6 files changed, 86 insertions, 62 deletions

diff --git a/server/controllers/api/server/debug.ts b/server/controllers/api/server/debug.ts
index 4e5333782..f3792bfc8 100644
--- a/server/controllers/api/server/debug.ts
+++ b/server/controllers/api/server/debug.ts
@@ -8,6 +8,7 @@ import { HttpStatusCode } from '../../../../shared/models/http/http-error-codes'
 import { UserRight } from '../../../../shared/models/users'
 import { authenticate, ensureUserHasRight } from '../../../middlewares'
 import { VideoChannelSyncLatestScheduler } from '@server/lib/schedulers/video-channel-sync-latest-scheduler'
+import { UpdateVideosScheduler } from '@server/lib/schedulers/update-videos-scheduler'
 
 const debugRouter = express.Router()
 
@@ -45,6 +46,7 @@ async function runCommand (req: express.Request, res: express.Response) {
     'remove-dandling-resumable-uploads': () => RemoveDanglingResumableUploadsScheduler.Instance.execute(),
     'process-video-views-buffer': () => VideoViewsBufferScheduler.Instance.execute(),
     'process-video-viewers': () => VideoViewsManager.Instance.processViewerStats(),
+    'process-update-videos-scheduler': () => UpdateVideosScheduler.Instance.execute(),
     'process-video-channel-sync-latest': () => VideoChannelSyncLatestScheduler.Instance.execute()
   }
 
diff --git a/server/controllers/api/videos/index.ts b/server/controllers/api/videos/index.ts
index b301515df..ea081e5ab 100644
--- a/server/controllers/api/videos/index.ts
+++ b/server/controllers/api/videos/index.ts
@@ -41,6 +41,7 @@ import { ownershipVideoRouter } from './ownership'
 import { rateVideoRouter } from './rate'
 import { statsRouter } from './stats'
 import { studioRouter } from './studio'
+import { tokenRouter } from './token'
 import { transcodingRouter } from './transcoding'
 import { updateRouter } from './update'
 import { uploadRouter } from './upload'
@@ -63,6 +64,7 @@ videosRouter.use('/', uploadRouter)
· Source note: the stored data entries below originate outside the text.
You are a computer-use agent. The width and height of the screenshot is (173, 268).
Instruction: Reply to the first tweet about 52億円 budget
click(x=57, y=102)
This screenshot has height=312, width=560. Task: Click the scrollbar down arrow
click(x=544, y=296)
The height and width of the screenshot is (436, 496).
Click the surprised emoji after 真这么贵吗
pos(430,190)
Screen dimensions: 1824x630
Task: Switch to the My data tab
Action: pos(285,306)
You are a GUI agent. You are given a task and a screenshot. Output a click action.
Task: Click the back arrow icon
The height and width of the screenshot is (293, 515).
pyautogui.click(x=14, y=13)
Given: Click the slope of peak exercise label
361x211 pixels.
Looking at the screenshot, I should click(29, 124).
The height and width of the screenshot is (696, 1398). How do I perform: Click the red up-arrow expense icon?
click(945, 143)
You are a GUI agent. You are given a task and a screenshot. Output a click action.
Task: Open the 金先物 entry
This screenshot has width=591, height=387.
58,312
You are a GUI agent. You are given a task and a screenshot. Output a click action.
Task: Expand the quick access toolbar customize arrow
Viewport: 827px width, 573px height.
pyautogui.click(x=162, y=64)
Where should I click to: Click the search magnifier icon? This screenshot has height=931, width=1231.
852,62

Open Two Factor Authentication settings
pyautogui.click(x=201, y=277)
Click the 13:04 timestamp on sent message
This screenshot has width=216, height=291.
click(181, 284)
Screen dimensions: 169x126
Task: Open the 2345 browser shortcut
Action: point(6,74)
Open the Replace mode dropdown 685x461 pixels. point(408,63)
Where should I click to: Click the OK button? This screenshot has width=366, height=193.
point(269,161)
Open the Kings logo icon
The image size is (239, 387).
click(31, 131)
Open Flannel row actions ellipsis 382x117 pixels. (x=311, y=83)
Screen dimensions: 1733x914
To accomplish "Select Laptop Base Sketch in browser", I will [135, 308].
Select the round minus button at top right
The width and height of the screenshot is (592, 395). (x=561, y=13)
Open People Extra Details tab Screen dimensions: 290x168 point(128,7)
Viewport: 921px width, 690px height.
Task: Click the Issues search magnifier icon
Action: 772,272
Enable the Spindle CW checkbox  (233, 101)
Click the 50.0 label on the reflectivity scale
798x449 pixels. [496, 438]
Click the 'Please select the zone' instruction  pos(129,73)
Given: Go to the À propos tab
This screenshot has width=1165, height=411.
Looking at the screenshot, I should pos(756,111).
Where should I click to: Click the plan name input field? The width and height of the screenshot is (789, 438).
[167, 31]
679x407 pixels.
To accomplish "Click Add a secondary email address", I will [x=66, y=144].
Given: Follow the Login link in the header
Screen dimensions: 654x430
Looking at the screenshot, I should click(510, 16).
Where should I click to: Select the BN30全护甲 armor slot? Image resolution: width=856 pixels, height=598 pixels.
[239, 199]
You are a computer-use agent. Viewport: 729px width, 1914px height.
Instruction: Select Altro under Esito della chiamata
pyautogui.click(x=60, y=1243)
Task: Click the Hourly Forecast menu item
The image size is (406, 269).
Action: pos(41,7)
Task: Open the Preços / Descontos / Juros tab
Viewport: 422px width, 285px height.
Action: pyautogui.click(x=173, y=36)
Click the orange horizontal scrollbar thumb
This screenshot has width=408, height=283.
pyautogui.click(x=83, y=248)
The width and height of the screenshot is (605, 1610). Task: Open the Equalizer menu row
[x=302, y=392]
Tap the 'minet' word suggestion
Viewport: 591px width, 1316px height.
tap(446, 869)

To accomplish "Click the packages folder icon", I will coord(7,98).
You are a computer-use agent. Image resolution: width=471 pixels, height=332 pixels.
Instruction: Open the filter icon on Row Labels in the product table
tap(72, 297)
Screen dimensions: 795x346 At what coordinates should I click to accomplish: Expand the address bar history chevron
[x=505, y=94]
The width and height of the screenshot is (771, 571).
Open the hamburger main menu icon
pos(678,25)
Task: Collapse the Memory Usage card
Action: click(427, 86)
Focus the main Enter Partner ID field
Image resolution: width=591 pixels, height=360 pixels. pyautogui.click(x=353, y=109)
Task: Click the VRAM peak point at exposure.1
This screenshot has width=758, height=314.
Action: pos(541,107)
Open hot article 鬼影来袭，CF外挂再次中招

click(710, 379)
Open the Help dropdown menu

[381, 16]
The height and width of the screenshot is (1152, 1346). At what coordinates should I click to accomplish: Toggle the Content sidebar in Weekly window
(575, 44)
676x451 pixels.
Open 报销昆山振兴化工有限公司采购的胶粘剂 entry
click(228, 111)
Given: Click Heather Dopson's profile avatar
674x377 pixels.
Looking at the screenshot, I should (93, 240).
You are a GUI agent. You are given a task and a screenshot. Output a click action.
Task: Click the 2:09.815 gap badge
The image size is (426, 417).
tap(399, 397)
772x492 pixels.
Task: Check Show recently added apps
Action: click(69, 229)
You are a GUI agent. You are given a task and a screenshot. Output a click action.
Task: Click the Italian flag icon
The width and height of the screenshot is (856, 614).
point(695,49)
 videosRouter.use('/', updateRouter)
 videosRouter.use('/', filesRouter)
 videosRouter.use('/', transcodingRouter)
+videosRouter.use('/', tokenRouter)
 
 videosRouter.get('/categories',
   openapiOperationDoc({ operationId: 'getCategories' }),
diff --git a/server/controllers/api/videos/token.ts b/server/controllers/api/videos/token.ts
new file mode 100644
index 000000000..009b6dfb6
--- /dev/null
+++ b/server/controllers/api/videos/token.ts
@@ -0,0 +1,33 @@
+import express from 'express'
+import { VideoTokensManager } from '@server/lib/video-tokens-manager'
+import { VideoToken } from '@shared/models'
+import { asyncMiddleware, authenticate, videosCustomGetValidator } from '../../../middlewares'
+
+const tokenRouter = express.Router()
+
+tokenRouter.post('/:id/token',
+  authenticate,
+  asyncMiddleware(videosCustomGetValidator('only-video')),
+  generateToken
+)
+
+// ---------------------------------------------------------------------------
+
+export {
+  tokenRouter
+}
+
+// ---------------------------------------------------------------------------
+
+function generateToken (req: express.Request, res: express.Response) {
+  const video = res.locals.onlyVideo
+
+  const { token, expires } = VideoTokensManager.Instance.create(video.uuid)
+
+  return res.json({
+    files: {
+      token,
+      expires
+    }
+  } as VideoToken)
+}
diff --git a/server/controllers/api/videos/update.ts b/server/controllers/api/videos/update.ts
index ab1a23d9a..0a910379a 100644
--- a/server/controllers/api/videos/update.ts
+++ b/server/controllers/api/videos/update.ts
@@ -1,12 +1,12 @@
 import express from 'express'
 import { Transaction } from 'sequelize/types'
 import { changeVideoChannelShare } from '@server/lib/activitypub/share'
-import { CreateJobArgument, JobQueue } from '@server/lib/job-queue'
-import { buildVideoThumbnailsFromReq, setVideoTags } from '@server/lib/video'
+import { addVideoJobsAfterUpdate, buildVideoThumbnailsFromReq, setVideoTags } from '@server/lib/video'
+import { setVideoPrivacy } from '@server/lib/video-privacy'
 import { openapiOperationDoc } from '@server/middlewares/doc'
 import { FilteredModelAttributes } from '@server/types'
 import { MVideoFullLight } from '@server/types/models'
-import { HttpStatusCode, ManageVideoTorrentPayload, VideoUpdate } from '@shared/models'
+import { HttpStatusCode, VideoUpdate } from '@shared/models'
 import { auditLoggerFactory, getAuditIdFromRes, VideoAuditView } from '../../../helpers/audit-logger'
 import { resetSequelizeInstance } from '../../../helpers/database-utils'
 import { createReqFiles } from '../../../helpers/express-utils'
@@ -18,6 +18,7 @@ import { autoBlacklistVideoIfNeeded } from '../../../lib/video-blacklist'
 import { asyncMiddleware, asyncRetryTransactionMiddleware, authenticate, videosUpdateValidator } from '../../../middlewares'
 import { ScheduleVideoUpdateModel } from '../../../models/video/schedule-video-update'
 import { VideoModel } from '../../../models/video/video'
+import { VideoPathManager } from '@server/lib/video-path-manager'
 
 const lTags = loggerTagsFactory('api', 'video')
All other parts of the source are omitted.